What is expected
Your job is to set down the stretch of entries that opens with the line containing "Viewport: 580px width, 191px" and closes with the line containing "Task: Expand the". Keep both end lines, copy each exactly, and add nothing.

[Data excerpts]
----
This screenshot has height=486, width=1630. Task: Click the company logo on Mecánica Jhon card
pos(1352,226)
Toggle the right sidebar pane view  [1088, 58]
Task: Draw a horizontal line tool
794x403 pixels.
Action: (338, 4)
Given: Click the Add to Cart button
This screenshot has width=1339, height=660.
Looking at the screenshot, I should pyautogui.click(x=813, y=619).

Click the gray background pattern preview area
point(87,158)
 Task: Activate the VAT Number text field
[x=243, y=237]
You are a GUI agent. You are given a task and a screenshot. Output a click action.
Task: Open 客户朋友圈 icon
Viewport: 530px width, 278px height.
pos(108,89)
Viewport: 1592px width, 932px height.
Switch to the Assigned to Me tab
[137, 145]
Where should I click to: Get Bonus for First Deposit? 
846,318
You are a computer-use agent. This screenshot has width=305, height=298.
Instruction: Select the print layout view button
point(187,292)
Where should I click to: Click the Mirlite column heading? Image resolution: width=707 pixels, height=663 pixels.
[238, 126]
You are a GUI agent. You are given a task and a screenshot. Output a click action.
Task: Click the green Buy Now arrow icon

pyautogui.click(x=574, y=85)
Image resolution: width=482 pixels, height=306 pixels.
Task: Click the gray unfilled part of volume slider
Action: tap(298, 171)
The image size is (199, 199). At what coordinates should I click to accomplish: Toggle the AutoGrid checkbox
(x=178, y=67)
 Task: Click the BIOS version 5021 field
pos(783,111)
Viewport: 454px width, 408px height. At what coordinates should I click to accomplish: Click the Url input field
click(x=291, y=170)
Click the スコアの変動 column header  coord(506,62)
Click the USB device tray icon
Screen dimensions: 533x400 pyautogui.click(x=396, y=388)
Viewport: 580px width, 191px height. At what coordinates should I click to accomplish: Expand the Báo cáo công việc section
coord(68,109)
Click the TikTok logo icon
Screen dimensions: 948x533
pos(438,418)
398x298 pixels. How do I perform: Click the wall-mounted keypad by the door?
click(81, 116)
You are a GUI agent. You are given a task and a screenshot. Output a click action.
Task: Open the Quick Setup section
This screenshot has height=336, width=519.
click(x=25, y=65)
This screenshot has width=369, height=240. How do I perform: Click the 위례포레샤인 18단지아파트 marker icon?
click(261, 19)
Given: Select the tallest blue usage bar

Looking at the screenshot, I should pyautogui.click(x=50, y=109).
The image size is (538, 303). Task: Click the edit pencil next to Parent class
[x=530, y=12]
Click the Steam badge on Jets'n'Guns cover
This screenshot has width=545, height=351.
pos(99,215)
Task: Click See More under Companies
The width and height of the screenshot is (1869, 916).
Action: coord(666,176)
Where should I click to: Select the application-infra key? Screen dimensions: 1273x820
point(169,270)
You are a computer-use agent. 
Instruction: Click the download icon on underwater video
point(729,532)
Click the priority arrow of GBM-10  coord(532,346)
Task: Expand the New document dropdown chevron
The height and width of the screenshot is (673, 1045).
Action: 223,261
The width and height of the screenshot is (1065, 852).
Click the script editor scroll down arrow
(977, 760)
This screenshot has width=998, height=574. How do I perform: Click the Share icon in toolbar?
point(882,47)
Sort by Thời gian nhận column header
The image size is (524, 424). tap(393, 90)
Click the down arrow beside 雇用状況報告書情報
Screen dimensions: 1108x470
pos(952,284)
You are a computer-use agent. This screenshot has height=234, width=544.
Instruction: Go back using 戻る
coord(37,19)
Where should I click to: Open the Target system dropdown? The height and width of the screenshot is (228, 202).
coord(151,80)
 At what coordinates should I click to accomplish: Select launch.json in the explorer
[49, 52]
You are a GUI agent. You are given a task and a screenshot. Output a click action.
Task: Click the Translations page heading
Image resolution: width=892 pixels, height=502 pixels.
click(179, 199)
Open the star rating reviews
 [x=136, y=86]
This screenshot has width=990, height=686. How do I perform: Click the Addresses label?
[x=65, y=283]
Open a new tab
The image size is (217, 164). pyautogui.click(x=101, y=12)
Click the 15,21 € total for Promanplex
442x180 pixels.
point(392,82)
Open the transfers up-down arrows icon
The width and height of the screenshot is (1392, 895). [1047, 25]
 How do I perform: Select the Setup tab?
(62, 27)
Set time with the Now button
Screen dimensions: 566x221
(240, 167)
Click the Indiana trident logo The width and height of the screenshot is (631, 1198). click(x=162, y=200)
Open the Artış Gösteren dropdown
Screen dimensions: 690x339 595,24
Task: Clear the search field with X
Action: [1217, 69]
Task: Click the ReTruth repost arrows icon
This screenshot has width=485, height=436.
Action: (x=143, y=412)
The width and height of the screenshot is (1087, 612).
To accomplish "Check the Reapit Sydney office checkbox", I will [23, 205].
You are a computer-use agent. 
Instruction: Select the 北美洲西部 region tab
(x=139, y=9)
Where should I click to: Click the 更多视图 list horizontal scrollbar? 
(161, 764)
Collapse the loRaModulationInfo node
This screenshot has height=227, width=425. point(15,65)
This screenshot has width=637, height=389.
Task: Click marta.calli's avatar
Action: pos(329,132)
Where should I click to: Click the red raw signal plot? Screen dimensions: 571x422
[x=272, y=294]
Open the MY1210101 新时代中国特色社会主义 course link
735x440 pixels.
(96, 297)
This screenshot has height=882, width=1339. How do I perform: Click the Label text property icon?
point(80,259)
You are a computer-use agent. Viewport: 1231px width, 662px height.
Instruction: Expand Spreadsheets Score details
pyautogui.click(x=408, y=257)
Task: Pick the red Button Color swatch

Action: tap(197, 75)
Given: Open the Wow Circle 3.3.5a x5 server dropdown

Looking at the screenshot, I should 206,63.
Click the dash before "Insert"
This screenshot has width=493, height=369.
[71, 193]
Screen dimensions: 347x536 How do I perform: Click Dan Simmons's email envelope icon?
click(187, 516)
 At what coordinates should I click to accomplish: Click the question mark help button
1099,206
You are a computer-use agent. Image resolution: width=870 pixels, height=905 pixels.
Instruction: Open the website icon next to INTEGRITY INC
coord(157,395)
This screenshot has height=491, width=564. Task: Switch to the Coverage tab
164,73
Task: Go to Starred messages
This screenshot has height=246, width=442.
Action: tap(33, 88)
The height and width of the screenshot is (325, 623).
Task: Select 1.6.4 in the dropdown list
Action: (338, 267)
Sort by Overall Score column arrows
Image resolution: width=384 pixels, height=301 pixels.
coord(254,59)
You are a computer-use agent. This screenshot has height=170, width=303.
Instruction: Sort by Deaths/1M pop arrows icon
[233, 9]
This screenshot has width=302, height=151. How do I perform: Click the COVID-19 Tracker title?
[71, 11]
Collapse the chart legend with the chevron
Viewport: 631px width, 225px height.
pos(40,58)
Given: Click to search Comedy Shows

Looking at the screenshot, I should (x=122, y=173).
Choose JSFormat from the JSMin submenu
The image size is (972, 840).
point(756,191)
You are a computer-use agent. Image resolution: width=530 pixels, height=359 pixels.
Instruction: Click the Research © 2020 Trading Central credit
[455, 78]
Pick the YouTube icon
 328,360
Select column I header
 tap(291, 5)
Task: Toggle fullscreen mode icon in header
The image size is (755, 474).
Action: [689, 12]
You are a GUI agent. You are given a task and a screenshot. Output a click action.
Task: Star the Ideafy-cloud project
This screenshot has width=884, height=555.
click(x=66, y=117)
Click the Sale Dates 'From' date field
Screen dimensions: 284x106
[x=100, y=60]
----
Result
Viewport: 580px width, 191px height. At what coordinates should I click to accomplish: Expand the Báo cáo công việc section
coord(68,109)
Click the TikTok logo icon
Screen dimensions: 948x533
pos(438,418)
398x298 pixels. How do I perform: Click the wall-mounted keypad by the door?
click(81, 116)
You are a GUI agent. You are given a task and a screenshot. Output a click action.
Task: Open the Quick Setup section
This screenshot has height=336, width=519.
click(x=25, y=65)
This screenshot has width=369, height=240. How do I perform: Click the 위례포레샤인 18단지아파트 marker icon?
click(261, 19)
Given: Select the tallest blue usage bar

Looking at the screenshot, I should pyautogui.click(x=50, y=109).
The image size is (538, 303). Task: Click the edit pencil next to Parent class
[x=530, y=12]
Click the Steam badge on Jets'n'Guns cover
This screenshot has width=545, height=351.
pos(99,215)
Task: Click See More under Companies
The width and height of the screenshot is (1869, 916).
Action: coord(666,176)
Where should I click to: Select the application-infra key? Screen dimensions: 1273x820
point(169,270)
You are a computer-use agent. 
Instruction: Click the download icon on underwater video
point(729,532)
Click the priority arrow of GBM-10  coord(532,346)
Task: Expand the New document dropdown chevron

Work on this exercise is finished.